_Problem details_
Output exactly the lines below, starting with the line that has "Where should I click to: Click the purple" and going on through the line that has "Given: Select file row 1[1#]_000021.std", both included, and no other lines.

_The records_
+++
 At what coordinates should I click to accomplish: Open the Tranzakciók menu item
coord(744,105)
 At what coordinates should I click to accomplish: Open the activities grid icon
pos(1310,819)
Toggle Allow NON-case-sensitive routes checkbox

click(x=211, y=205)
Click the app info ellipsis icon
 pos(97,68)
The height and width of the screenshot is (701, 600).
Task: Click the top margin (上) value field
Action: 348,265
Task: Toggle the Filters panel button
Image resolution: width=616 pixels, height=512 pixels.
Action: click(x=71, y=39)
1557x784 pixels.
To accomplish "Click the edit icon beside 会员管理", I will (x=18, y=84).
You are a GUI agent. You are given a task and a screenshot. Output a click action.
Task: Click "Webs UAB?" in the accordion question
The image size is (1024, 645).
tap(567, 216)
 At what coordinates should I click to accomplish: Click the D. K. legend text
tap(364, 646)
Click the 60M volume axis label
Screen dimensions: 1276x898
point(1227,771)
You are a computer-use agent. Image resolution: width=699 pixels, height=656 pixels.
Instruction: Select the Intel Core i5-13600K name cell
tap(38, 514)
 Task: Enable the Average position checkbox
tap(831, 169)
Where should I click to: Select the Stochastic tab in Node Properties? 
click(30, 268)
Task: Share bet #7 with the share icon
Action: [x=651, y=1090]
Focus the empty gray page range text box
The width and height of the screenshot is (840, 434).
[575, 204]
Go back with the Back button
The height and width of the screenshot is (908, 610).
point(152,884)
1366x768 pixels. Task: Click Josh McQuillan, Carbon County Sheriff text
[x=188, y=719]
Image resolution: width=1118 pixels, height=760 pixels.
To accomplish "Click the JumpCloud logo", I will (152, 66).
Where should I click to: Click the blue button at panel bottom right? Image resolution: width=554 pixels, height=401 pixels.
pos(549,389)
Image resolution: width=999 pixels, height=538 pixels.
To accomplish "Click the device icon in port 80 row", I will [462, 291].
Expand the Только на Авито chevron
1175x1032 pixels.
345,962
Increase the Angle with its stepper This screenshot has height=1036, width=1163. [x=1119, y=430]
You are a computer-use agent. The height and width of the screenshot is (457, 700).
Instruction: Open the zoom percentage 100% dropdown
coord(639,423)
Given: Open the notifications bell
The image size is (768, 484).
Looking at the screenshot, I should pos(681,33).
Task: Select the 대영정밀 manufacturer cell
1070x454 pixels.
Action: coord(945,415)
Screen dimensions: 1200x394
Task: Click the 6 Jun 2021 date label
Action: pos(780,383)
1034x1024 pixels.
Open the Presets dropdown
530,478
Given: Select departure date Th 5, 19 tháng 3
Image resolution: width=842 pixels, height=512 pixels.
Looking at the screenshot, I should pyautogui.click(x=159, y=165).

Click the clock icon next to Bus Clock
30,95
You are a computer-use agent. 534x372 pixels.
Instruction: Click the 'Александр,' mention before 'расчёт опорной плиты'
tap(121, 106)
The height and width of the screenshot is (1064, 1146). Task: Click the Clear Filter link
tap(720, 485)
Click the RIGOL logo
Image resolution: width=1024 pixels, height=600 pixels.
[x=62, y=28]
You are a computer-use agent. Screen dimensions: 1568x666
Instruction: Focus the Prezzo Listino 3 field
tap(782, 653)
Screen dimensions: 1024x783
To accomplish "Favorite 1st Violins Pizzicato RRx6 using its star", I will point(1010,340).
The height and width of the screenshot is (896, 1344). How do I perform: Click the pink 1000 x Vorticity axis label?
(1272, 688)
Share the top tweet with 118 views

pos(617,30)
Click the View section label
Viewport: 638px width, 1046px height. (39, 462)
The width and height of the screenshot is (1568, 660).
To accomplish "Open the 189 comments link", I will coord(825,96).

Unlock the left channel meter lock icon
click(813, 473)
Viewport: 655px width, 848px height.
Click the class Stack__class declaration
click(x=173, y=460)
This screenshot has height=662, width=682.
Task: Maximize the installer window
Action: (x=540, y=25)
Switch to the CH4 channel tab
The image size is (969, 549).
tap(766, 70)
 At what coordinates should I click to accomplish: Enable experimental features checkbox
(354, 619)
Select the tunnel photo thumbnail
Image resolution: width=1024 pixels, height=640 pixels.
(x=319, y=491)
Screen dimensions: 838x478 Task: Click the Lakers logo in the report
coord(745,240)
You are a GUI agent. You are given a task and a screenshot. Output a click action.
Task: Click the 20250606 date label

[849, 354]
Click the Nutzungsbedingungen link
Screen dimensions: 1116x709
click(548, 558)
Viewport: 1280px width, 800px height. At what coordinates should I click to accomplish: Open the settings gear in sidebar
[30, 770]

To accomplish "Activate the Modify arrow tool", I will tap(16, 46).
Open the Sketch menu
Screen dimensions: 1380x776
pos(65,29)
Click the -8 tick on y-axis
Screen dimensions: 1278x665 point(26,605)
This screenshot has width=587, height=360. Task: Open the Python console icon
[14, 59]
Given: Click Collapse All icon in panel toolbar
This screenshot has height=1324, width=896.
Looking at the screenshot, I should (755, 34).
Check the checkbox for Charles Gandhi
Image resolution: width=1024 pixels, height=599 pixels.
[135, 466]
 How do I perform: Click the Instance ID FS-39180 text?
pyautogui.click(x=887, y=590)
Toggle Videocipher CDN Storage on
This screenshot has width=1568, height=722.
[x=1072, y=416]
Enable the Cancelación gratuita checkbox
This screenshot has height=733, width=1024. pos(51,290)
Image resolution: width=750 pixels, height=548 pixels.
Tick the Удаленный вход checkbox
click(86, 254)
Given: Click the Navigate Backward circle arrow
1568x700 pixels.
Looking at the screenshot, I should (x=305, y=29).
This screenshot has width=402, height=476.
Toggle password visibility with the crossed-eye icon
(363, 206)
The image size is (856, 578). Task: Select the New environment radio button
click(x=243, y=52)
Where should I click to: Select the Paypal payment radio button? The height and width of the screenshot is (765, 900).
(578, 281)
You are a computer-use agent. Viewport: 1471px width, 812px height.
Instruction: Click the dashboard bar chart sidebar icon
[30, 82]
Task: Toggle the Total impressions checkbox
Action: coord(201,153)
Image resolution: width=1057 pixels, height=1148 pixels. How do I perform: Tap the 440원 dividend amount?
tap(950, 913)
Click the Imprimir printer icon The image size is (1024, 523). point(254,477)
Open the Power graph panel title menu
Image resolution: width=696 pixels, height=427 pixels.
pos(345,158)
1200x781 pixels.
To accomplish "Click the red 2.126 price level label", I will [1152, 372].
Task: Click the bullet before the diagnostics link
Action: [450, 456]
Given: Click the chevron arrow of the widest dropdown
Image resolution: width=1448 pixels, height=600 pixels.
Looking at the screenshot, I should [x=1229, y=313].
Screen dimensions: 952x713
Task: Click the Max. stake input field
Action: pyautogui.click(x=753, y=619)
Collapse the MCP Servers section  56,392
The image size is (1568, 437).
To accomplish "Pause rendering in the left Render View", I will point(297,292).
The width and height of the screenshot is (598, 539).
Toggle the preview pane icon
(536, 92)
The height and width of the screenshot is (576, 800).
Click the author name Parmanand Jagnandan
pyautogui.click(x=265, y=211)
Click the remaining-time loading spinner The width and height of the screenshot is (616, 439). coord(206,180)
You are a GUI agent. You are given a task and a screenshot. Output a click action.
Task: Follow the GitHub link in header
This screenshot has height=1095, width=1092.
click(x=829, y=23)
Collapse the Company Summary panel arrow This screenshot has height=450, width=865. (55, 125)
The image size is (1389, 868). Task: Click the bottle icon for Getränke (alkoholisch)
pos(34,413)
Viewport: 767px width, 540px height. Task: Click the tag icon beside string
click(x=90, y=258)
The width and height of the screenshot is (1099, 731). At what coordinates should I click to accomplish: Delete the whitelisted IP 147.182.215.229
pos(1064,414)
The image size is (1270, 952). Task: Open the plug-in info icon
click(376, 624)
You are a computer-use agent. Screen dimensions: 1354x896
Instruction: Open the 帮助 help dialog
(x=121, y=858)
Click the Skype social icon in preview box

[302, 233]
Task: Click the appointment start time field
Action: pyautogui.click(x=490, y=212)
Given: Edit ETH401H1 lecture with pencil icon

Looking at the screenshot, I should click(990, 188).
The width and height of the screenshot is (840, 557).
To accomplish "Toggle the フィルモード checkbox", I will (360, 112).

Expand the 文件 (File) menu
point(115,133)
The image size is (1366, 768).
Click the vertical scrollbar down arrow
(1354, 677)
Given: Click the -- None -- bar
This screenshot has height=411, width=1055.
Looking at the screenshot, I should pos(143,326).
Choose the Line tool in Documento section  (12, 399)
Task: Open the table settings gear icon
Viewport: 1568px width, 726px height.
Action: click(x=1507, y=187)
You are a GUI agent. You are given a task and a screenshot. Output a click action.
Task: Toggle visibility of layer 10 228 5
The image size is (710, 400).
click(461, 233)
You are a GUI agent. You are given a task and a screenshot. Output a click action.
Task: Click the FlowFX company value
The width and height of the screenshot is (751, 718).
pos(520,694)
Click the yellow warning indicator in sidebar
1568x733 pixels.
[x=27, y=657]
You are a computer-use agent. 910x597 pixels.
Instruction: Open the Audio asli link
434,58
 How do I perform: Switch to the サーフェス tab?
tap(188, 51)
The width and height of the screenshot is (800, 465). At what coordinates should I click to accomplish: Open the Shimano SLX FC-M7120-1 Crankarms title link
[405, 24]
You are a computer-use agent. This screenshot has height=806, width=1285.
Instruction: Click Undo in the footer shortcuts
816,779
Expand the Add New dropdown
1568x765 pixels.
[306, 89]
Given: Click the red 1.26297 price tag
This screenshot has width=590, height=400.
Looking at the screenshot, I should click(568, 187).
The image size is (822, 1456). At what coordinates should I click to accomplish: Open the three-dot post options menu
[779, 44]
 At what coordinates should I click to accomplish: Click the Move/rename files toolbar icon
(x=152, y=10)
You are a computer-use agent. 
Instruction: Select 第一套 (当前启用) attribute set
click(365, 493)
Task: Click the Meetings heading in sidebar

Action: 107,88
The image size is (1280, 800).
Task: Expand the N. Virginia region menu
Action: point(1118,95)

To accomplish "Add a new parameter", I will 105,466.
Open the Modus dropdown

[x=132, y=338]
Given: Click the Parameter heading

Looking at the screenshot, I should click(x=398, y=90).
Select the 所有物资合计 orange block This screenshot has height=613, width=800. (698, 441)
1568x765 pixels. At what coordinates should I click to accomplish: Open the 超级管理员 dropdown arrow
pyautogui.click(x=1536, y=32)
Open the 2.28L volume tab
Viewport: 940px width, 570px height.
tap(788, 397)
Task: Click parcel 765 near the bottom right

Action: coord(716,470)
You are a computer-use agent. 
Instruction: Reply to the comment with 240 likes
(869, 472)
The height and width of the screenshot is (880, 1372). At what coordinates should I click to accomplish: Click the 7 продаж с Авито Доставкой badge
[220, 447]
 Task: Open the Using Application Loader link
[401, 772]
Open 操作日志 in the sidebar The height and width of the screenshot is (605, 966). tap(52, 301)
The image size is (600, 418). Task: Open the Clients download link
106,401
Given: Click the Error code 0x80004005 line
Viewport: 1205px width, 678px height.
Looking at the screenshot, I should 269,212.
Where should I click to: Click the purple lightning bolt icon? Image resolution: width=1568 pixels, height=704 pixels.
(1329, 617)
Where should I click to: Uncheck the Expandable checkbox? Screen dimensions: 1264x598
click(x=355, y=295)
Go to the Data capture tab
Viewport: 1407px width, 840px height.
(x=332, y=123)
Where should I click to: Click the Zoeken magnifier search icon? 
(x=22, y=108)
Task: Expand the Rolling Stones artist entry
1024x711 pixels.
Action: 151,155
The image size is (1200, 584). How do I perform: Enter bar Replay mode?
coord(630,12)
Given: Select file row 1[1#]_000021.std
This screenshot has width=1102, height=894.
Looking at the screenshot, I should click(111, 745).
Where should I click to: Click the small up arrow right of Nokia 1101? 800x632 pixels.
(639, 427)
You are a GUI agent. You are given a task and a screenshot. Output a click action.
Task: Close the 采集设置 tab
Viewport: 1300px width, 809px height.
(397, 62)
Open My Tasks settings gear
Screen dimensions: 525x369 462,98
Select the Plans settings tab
+++
_Response area_
Where should I click to: Click the purple lightning bolt icon? Image resolution: width=1568 pixels, height=704 pixels.
(1329, 617)
Where should I click to: Uncheck the Expandable checkbox? Screen dimensions: 1264x598
click(x=355, y=295)
Go to the Data capture tab
Viewport: 1407px width, 840px height.
(x=332, y=123)
Where should I click to: Click the Zoeken magnifier search icon? 
(x=22, y=108)
Task: Expand the Rolling Stones artist entry
1024x711 pixels.
Action: 151,155
The image size is (1200, 584). How do I perform: Enter bar Replay mode?
coord(630,12)
Given: Select file row 1[1#]_000021.std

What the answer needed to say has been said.